§ **Task goal**: Change "handle" to "knob" in everything from the line containing "Click the Brush" down to the line containing "(x=433, y=448)", and give back only those lines with nothing else altered.
— Start Given information —
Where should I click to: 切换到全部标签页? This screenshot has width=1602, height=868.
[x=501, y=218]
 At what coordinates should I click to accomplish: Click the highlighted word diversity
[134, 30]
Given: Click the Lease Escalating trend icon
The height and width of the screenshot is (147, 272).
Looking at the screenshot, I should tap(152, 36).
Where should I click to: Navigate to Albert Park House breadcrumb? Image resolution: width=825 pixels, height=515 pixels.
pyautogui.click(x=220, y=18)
— End Given information —
— Start Given information —
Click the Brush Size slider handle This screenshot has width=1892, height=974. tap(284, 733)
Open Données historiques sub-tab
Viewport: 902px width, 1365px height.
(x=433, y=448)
— End Given information —
§ **Task answer**:
Click the Brush Size slider knob This screenshot has width=1892, height=974. tap(284, 733)
Open Données historiques sub-tab
Viewport: 902px width, 1365px height.
(x=433, y=448)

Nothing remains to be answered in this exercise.